Saved entries:
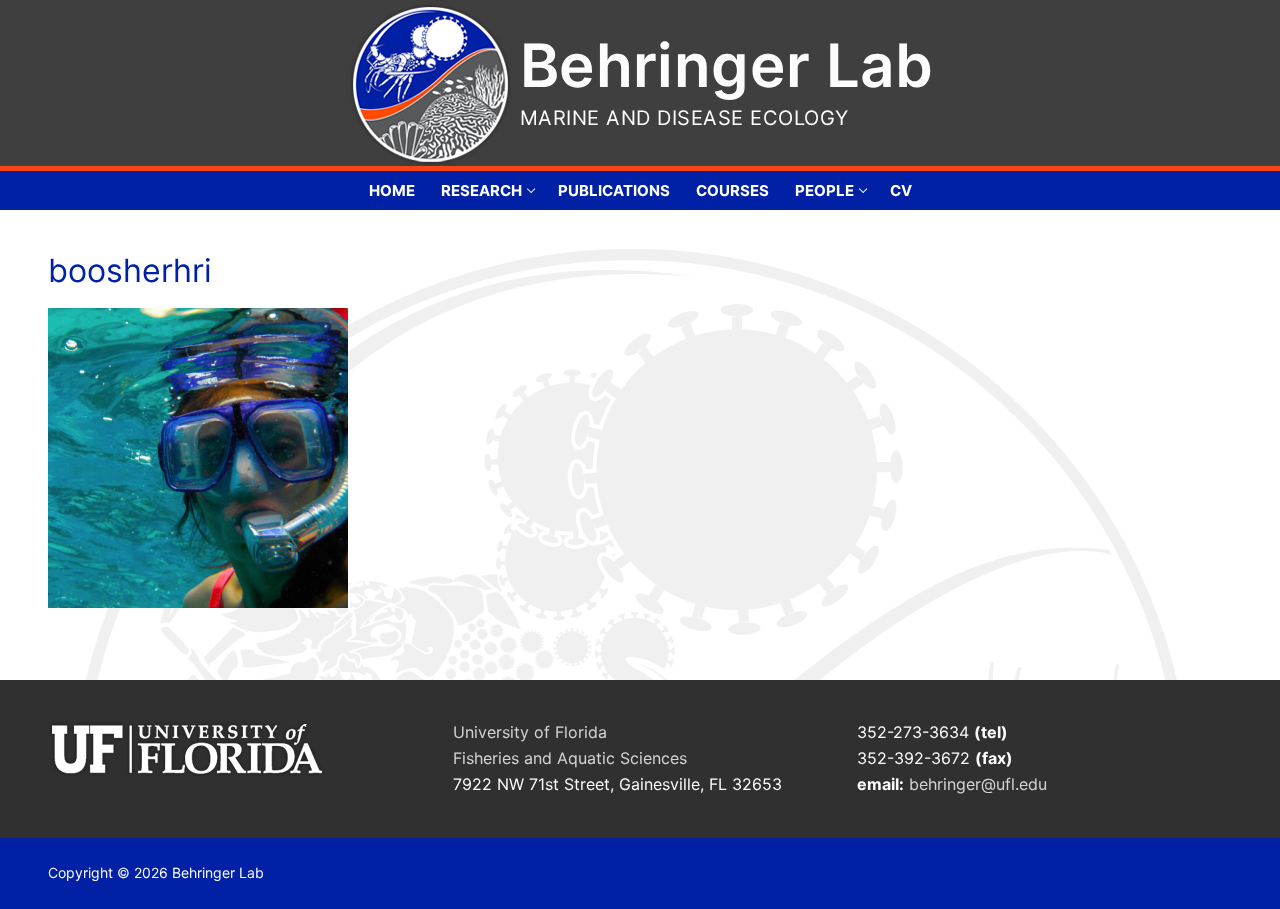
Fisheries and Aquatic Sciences (570, 758)
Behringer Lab (726, 65)
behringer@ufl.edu (980, 784)
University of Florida (530, 732)
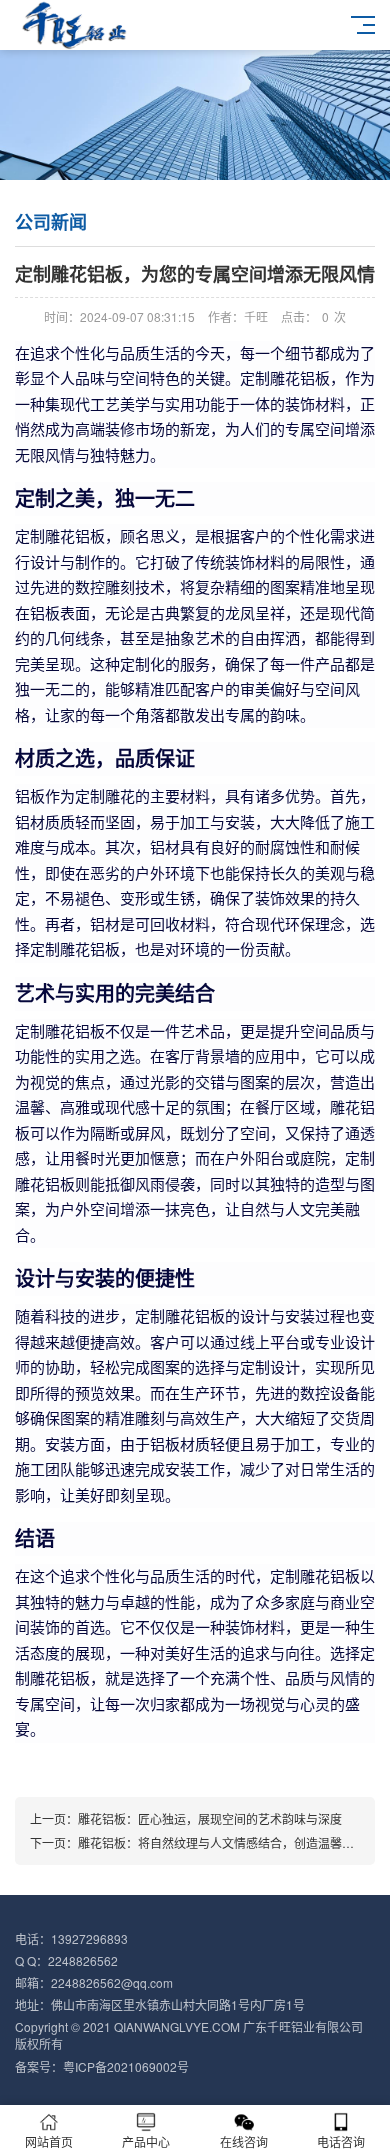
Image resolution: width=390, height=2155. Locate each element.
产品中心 (146, 2141)
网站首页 (49, 2141)
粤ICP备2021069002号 (126, 2066)
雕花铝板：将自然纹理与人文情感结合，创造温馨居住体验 (234, 1842)
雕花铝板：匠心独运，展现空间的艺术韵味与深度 (210, 1818)
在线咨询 (244, 2141)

» **What needs to be done**
Copy all lines of the records that have the string "雕花铝板" in them.

» **Response box**
雕花铝板：将自然纹理与人文情感结合，创造温馨居住体验 (234, 1842)
雕花铝板：匠心独运，展现空间的艺术韵味与深度 (210, 1818)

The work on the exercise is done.